Texte intégral
Q- On va parler, bien sûr, du débat que vous allez avoir sur la Turquie à l'Assemblée nationale...
R- Et si j'en crois ce que vous nous dites, "c'est une mascarade" et nous partageons le même avis.
Q-. Ne répétez pas l'édito. Mais après tout, la Turquie c'est dans 15
ans, et il y a des choses peut-être plus urgentes.
R-C'est plus rapide que ça.
Q- N'avez-vous pas honte ? Le groupe UDF a voté l'amendement de la loi sur les territoires ruraux qui permet d'élargir le champ de la publicité sur les alcools. Savez-vous combien il y a de décès chaque année dus à l'alcool ? 45000 !! 1 million de personnes qui sont dépendantes !
R-Je ne sais pas si... D'une part, ce n'est pas sur l'alcool c'est sur le vin, ce qui n'est pas la même chose, c'est un élément de notre culture. Et est-ce que le fait de dire : le Chablis a telle ou telle caractéristique ou que tel ou tel vin a tel ou tel parfum, ou a telle ou telle robe, est-ce que...

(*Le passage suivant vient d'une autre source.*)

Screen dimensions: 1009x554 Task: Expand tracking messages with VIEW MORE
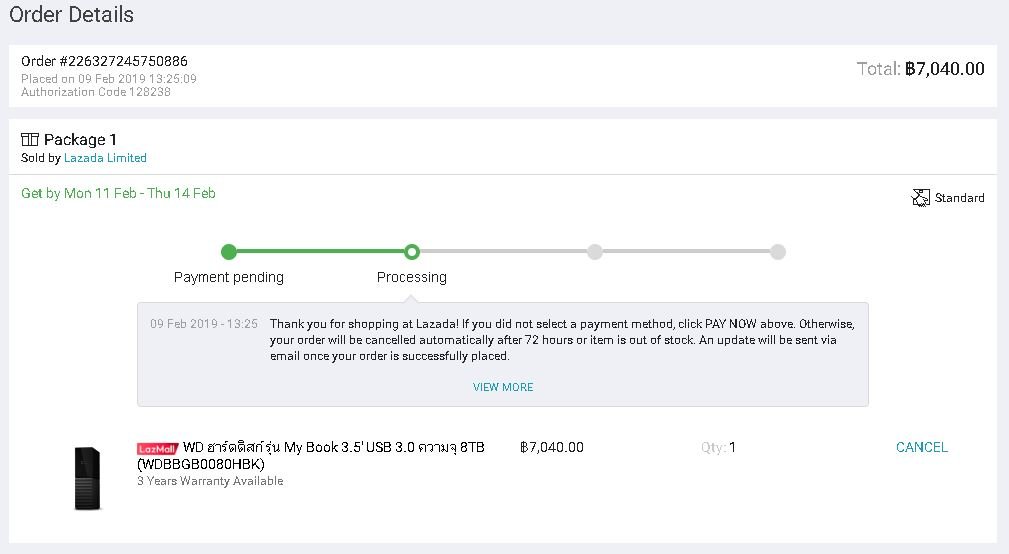(x=503, y=387)
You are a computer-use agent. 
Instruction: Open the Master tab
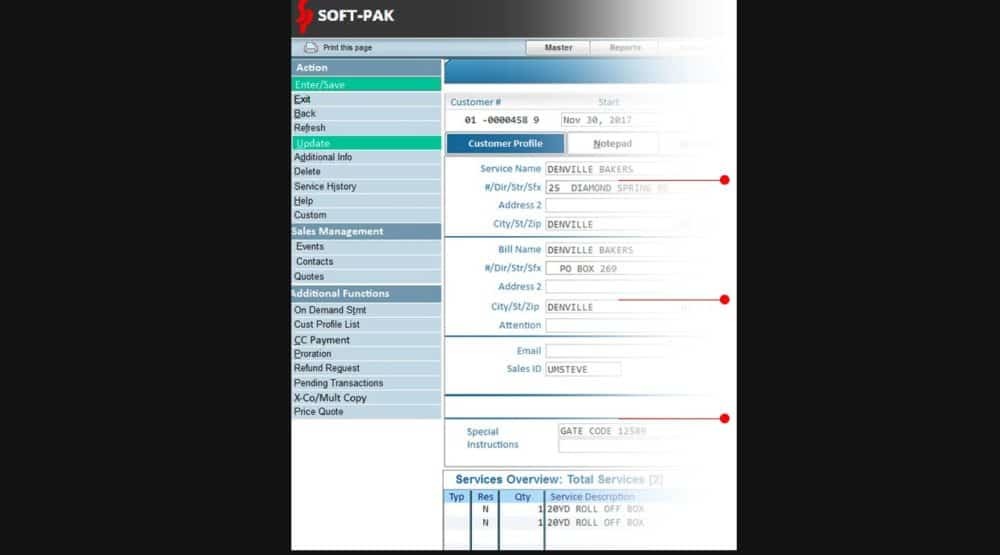click(x=557, y=48)
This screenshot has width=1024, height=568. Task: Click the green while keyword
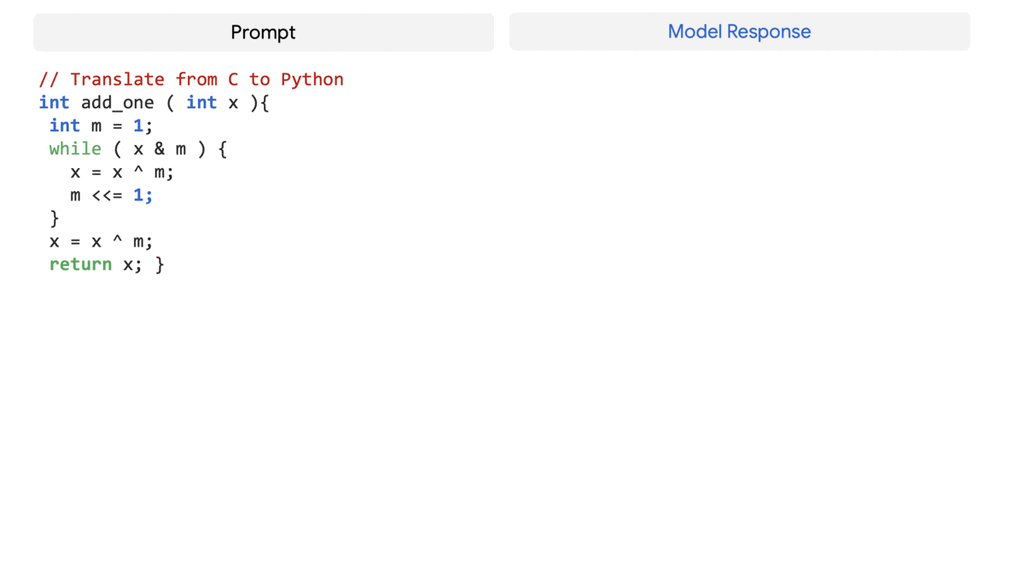75,148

Q- Pardonnez-moi, les considérations électorales ne l'emportent-elles pas sur des considérations sanitaires , Si on a bien compris, P. Douste-Blazy, lui, est scandalisé.
R-Si le Gouvernement voulait vraiment s'opposer à l'amendement, c'est très simple : il suffit qu'il utilise "le vote bloqué" ; le parlementarisme rationalisé a tous les moyens pour interdire au Parlement de voter telle ou telle disposition. Donc, si le Gouvernement voulait vraiment bloquer une disposition, il pourrait le faire : il suffit de demander une seconde lecture, et cela se fait tout seul. Donc, le Gouvernement a dû jouer un rôle de duplicité sur le sujet, en disant aux parlementaires : on va vous dire qu'on est contre, on vous laisse voter.

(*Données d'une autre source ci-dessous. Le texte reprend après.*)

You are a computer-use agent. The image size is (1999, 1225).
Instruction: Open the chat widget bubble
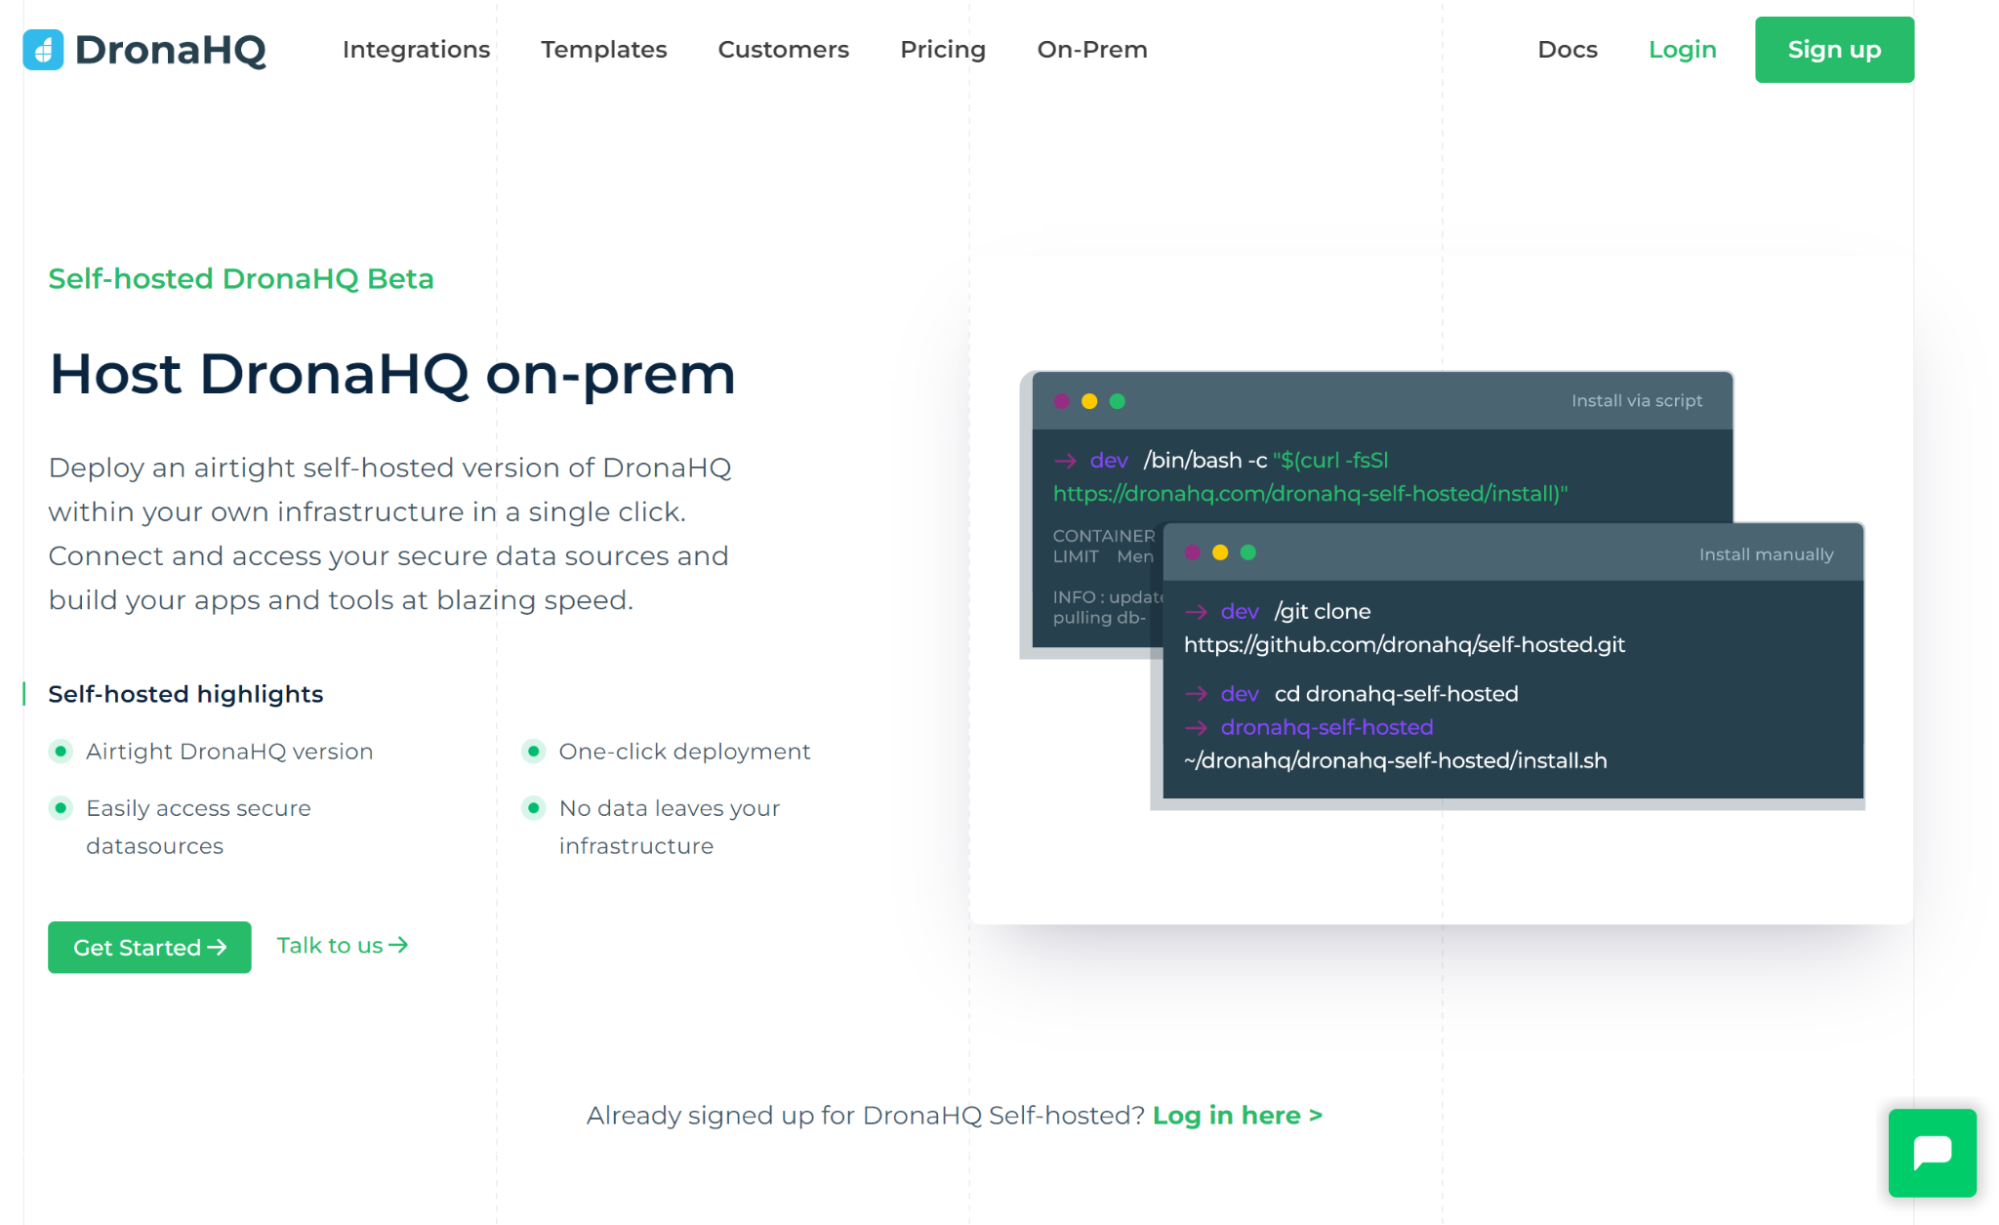pos(1931,1152)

Q- Vous renvoyez donc la responsabilité au Gouvernement ?
R-Non, mais c'est très bien que le Parlement prenne ses responsabilités et tant mieux. Mais honnêtement, cela va-t-il augmenter considérablement la consommation de vin ? Je n'en suis pas convaincu.

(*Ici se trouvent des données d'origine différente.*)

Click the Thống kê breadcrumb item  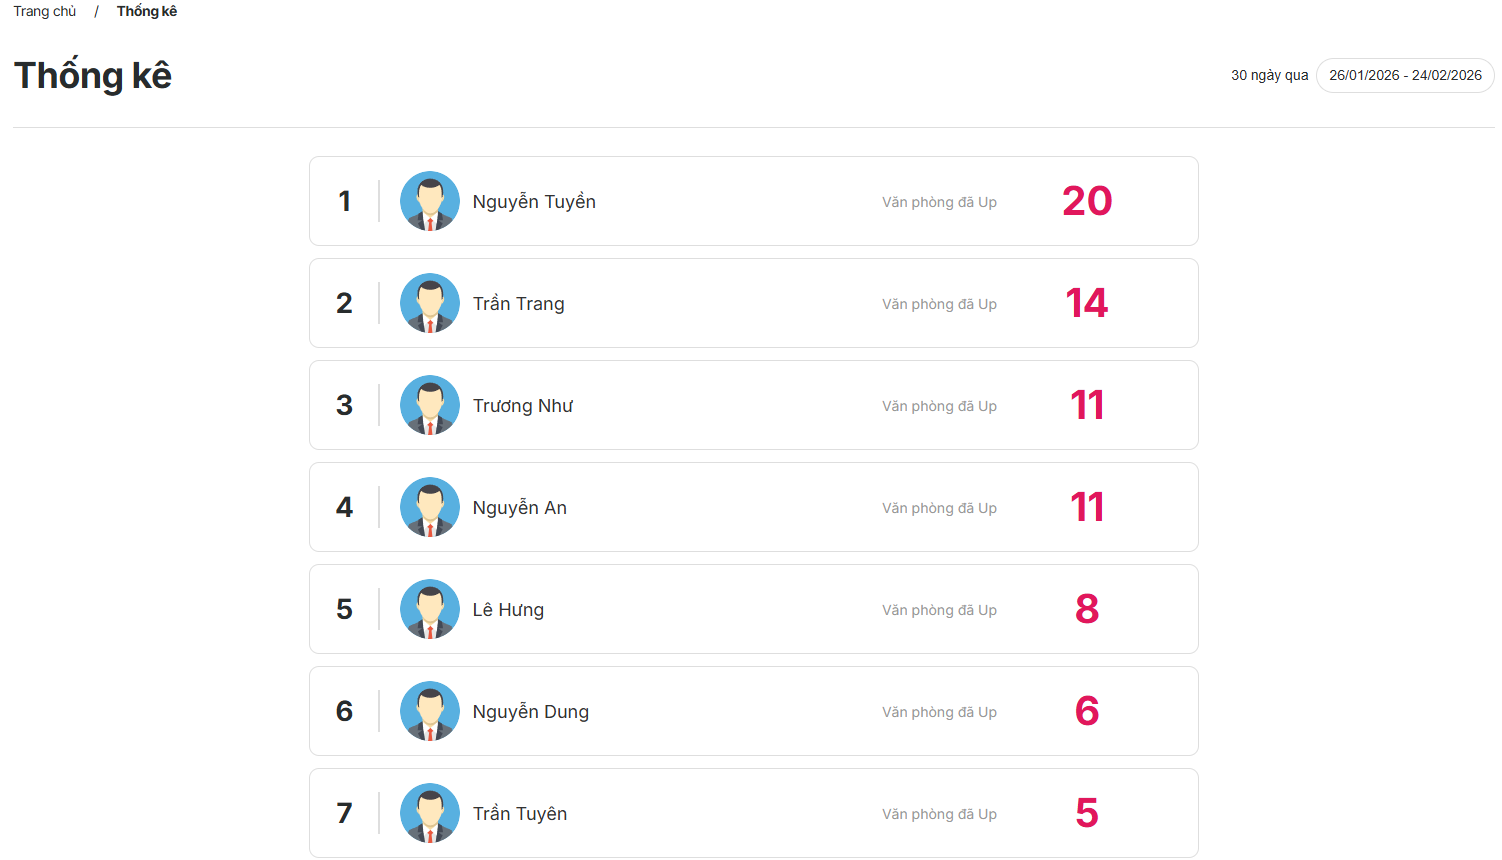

Q- Autre chose : en commission des lois, il a été proposé de remonter à 30 % d'abattement sur la résidence principale pour ce qui concerne l'impôt sur la fortune. Approuvez-vous ou désapprouvez-vous ?
R-Je vais vous dire : sur l'impôt sur la fortune, il est clair qu'il faudrait que la France s'interroge sur... Est-ce que la question, par exemple, de l'augmentation du barème, de la progression du barème chaque année, pour tenir compte de l'inflation, c'est une question qui ne devrait pas se poser. Cela devrait se faire automatiquement. Le problème est que, quand vous présentez un budget, dont l'essentiel des symboles est de dire "on s'adresse aux populations les plus favorisées", le risque est grand que, lorsque vous y ajoutez de plus l'ISF, on renforce cette image. Mais si vous présentez un budget qui est juste, équilibré, la question de l'ISF ne se pose pas. Je vais vous donner un exemple : j'ai déposé un amendement, que j'espère voir adopter, sur l'ISF, qui permet à un chef d'entreprise de pouvoir bénéficier de dispositions sur l'outil de travail si ce sont deux entreprises distinctes. Donc, voilà.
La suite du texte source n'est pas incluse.